--- DATA SUPPLIED ---
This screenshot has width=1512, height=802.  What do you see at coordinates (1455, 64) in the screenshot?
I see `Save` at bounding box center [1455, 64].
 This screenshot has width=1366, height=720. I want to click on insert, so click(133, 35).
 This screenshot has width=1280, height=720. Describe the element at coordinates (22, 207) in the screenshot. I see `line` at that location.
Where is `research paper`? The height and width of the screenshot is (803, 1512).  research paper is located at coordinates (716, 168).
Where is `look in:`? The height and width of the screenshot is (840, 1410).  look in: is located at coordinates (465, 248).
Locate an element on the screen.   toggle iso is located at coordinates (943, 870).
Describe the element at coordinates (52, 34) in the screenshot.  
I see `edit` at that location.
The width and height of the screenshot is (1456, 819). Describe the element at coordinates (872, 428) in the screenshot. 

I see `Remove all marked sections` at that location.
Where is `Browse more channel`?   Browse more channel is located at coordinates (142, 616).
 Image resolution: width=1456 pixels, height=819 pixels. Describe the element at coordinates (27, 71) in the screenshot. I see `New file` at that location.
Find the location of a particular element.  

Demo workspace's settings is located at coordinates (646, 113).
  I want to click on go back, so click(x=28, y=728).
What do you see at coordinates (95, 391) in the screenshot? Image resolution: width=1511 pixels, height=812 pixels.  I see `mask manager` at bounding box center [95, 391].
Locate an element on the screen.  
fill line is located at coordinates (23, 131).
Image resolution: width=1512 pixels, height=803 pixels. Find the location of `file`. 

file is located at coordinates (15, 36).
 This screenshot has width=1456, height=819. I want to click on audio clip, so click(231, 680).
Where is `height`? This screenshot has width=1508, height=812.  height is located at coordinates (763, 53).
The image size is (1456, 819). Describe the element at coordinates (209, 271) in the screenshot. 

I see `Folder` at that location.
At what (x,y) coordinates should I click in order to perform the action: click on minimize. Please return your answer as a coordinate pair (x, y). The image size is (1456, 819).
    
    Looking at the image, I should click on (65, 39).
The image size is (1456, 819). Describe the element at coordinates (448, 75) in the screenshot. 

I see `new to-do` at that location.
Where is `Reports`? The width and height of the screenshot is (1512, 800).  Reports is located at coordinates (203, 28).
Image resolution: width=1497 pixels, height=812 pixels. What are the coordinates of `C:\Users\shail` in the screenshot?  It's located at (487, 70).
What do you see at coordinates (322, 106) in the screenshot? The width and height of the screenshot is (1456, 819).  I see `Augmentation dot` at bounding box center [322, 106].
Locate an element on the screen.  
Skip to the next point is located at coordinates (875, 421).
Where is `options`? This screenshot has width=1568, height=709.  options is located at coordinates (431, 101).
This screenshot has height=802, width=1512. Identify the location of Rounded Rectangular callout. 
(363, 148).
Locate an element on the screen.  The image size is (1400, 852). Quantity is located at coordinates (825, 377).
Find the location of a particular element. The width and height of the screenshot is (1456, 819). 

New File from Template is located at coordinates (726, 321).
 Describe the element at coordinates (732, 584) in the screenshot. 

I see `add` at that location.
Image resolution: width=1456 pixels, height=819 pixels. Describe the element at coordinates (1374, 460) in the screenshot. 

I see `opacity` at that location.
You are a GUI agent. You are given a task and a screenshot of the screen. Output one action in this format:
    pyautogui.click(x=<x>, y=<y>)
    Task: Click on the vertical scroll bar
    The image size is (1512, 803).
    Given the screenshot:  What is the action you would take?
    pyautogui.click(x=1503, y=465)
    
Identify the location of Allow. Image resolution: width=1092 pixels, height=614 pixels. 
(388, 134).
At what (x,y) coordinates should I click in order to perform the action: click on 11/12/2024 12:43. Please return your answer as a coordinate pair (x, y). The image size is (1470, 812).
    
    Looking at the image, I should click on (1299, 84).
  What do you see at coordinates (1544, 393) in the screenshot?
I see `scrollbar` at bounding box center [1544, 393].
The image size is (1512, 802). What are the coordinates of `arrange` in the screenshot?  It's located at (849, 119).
---
[OBJECTIVE]
Can you turn the material above into a Markdown table with the columns Row and Line, putting each line of the material in its own numbered row and leaving out blank lines?

[SOLUTION TO THIS PROBLEM]
| Row | Line |
|---|---|
| 1 | This screenshot has width=1512, height=802.  What do you see at coordinates (1455, 64) in the screenshot? |
| 2 | I see `Save` at bounding box center [1455, 64]. |
| 3 |  This screenshot has width=1366, height=720. I want to click on insert, so click(133, 35). |
| 4 |  This screenshot has width=1280, height=720. Describe the element at coordinates (22, 207) in the screenshot. I see `line` at that location. |
| 5 | Where is `research paper`? The height and width of the screenshot is (803, 1512).  research paper is located at coordinates (716, 168). |
| 6 | Where is `look in:`? The height and width of the screenshot is (840, 1410).  look in: is located at coordinates (465, 248). |
| 7 | Locate an element on the screen.   toggle iso is located at coordinates (943, 870). |
| 8 | Describe the element at coordinates (52, 34) in the screenshot.   |
| 9 | I see `edit` at that location. |
| 10 | The width and height of the screenshot is (1456, 819). Describe the element at coordinates (872, 428) in the screenshot.  |
| 11 | I see `Remove all marked sections` at that location. |
| 12 | Where is `Browse more channel`?   Browse more channel is located at coordinates (142, 616). |
| 13 |  Image resolution: width=1456 pixels, height=819 pixels. Describe the element at coordinates (27, 71) in the screenshot. I see `New file` at that location. |
| 14 | Find the location of a particular element.   |
| 15 | Demo workspace's settings is located at coordinates (646, 113). |
| 16 |   I want to click on go back, so click(x=28, y=728). |
| 17 | What do you see at coordinates (95, 391) in the screenshot? Image resolution: width=1511 pixels, height=812 pixels.  I see `mask manager` at bounding box center [95, 391]. |
| 18 | Locate an element on the screen.   |
| 19 | fill line is located at coordinates (23, 131). |
| 20 | Image resolution: width=1512 pixels, height=803 pixels. Find the location of `file`.  |
| 21 | file is located at coordinates (15, 36). |
| 22 |  This screenshot has width=1456, height=819. I want to click on audio clip, so click(231, 680). |
| 23 | Where is `height`? This screenshot has width=1508, height=812.  height is located at coordinates (763, 53). |
| 24 | The image size is (1456, 819). Describe the element at coordinates (209, 271) in the screenshot.  |
| 25 | I see `Folder` at that location. |
| 26 | At what (x,y) coordinates should I click in order to perform the action: click on minimize. Please return your answer as a coordinate pair (x, y). The image size is (1456, 819). |
| 27 |     Looking at the image, I should click on (65, 39). |
| 28 | The image size is (1456, 819). Describe the element at coordinates (448, 75) in the screenshot.  |
| 29 | I see `new to-do` at that location. |
| 30 | Where is `Reports`? The width and height of the screenshot is (1512, 800).  Reports is located at coordinates (203, 28). |
| 31 | Image resolution: width=1497 pixels, height=812 pixels. What are the coordinates of `C:\Users\shail` in the screenshot?  It's located at (487, 70). |
| 32 | What do you see at coordinates (322, 106) in the screenshot? The width and height of the screenshot is (1456, 819).  I see `Augmentation dot` at bounding box center [322, 106]. |
| 33 | Locate an element on the screen.   |
| 34 | Skip to the next point is located at coordinates (875, 421). |
| 35 | Where is `options`? This screenshot has width=1568, height=709.  options is located at coordinates (431, 101). |
| 36 | This screenshot has height=802, width=1512. Identify the location of Rounded Rectangular callout.  |
| 37 | (363, 148). |
| 38 | Locate an element on the screen.  The image size is (1400, 852). Quantity is located at coordinates (825, 377). |
| 39 | Find the location of a particular element. The width and height of the screenshot is (1456, 819).  |
| 40 | New File from Template is located at coordinates (726, 321). |
| 41 |  Describe the element at coordinates (732, 584) in the screenshot.  |
| 42 | I see `add` at that location. |
| 43 | Image resolution: width=1456 pixels, height=819 pixels. Describe the element at coordinates (1374, 460) in the screenshot.  |
| 44 | I see `opacity` at that location. |
| 45 | You are a GUI agent. You are given a task and a screenshot of the screen. Output one action in this format: |
| 46 |     pyautogui.click(x=<x>, y=<y>) |
| 47 |     Task: Click on the vertical scroll bar |
| 48 |     The image size is (1512, 803). |
| 49 |     Given the screenshot:  What is the action you would take? |
| 50 |     pyautogui.click(x=1503, y=465) |
| 51 | Identify the location of Allow. Image resolution: width=1092 pixels, height=614 pixels.  |
| 52 | (388, 134). |
| 53 | At what (x,y) coordinates should I click in order to perform the action: click on 11/12/2024 12:43. Please return your answer as a coordinate pair (x, y). The image size is (1470, 812). |
| 54 |     Looking at the image, I should click on (1299, 84). |
| 55 |   What do you see at coordinates (1544, 393) in the screenshot? |
| 56 | I see `scrollbar` at bounding box center [1544, 393]. |
| 57 | The image size is (1512, 802). What are the coordinates of `arrange` in the screenshot?  It's located at (849, 119). |